Objective: To investigate the effect of microRNA-21 (miR-21) expression down-regulated by antisense oligonucleotides (ASOs) on the growth of human colon carcinoma SW620 cells in nude mice. Methods: Firstly, the nude mouse model of human colon carcinoma cell line SW620 was established. Then the recombinant plasmid p-miR-21-ASOs or the control plasmid p-Cont was locally injected into tumor tissues (once every 4 days), and the tumor growth was observed. On the 5th day after the last injection, all of mice were sacrificed, and the tumor tissues were removed and measured. Then the histomorphology of tumor tissues was observed by HE staining assay. The apoptosis of tumor cells was analyzed by TUNEL assay. The expression of Ki-67 proliferation nuclear antigen was measured by immunofluorescence assay. Furthermore, the expression levels of mature miR-21, as well as cyclin-dependent kinase (CDK) 2, CDK3, CDK4 and CDK6 were detected by real-time fluorescent quantitative PCR. And the expressions of phosphorylated protein kinase B (p-Akt) and phosphorylated extracellular regulated protein kinase (p-ERK) were analyzed by Western blotting.

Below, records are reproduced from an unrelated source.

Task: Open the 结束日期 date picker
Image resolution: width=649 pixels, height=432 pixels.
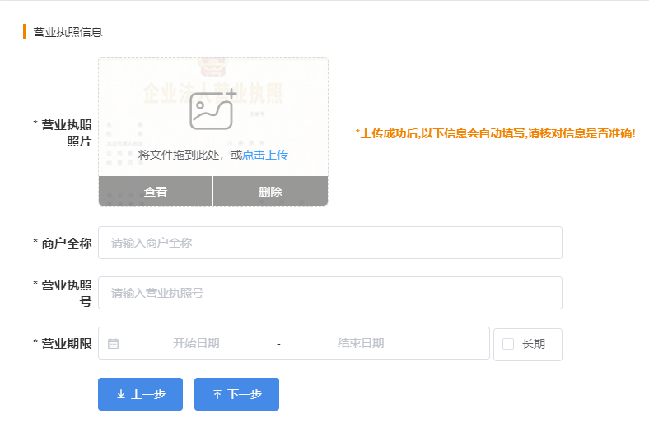Action: pyautogui.click(x=361, y=344)
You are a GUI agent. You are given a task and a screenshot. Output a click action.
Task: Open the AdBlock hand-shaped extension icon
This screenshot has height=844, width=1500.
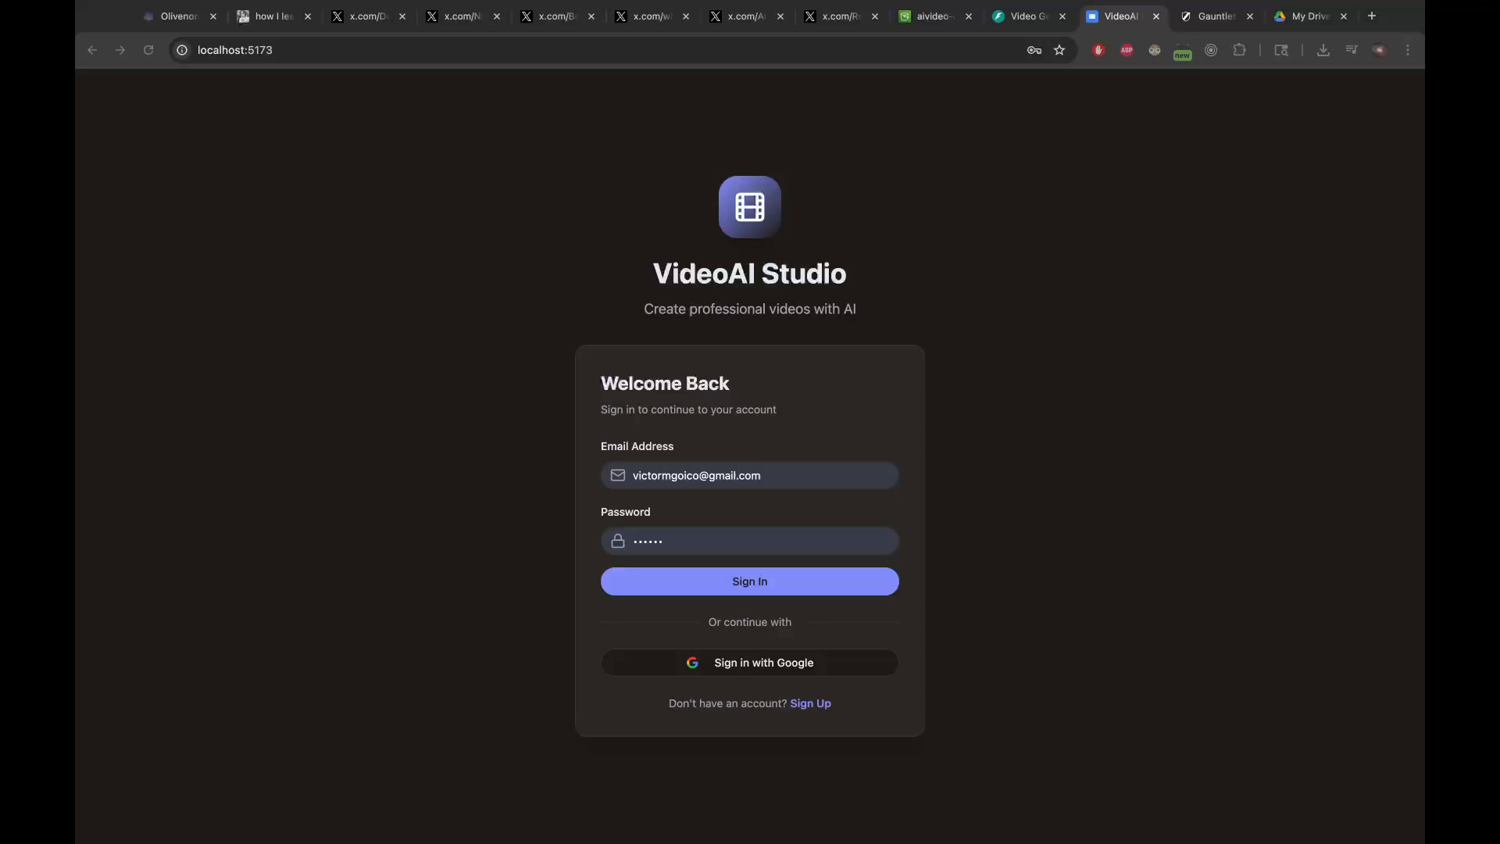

Results: Compared with p-Cont group, the xenograft tumors in p-miR-21-ASOs group grew slowly (P < 0.05), and the weight of tumor tissues was significantly reduced (P < 0.01). Meanwhile, there were large areas of necrosis in tumor tissues in p-miR-21- ASOs group. The expression level of miR-21 in tumor tissues was significantly decreased after p-miR-21-ASOs injection (P < 0.01). Moreover, the expression of Ki-67 in tumor tissues was significantly down-regulated (P < 0.01), and the relative number of apoptosis cells increased obviously (P < 0.05) in p-miR-21-ASOs group. Furthermore, the relative expression levels of CDK2, CDK3, CDK4, CDK6, p-Akt and p-ERK were significantly down-regulated in p-miR- 21-ASOs group as compared with p-Cont group (all P < 0.05). Conclusion: Down-regulation of miR-21 expression by ASOs can significantly inhibit the growth of human colon carcinoma SW620 cells in nude mice, indicating that miR-21 may be a potential target for gene therapy of colon cancer.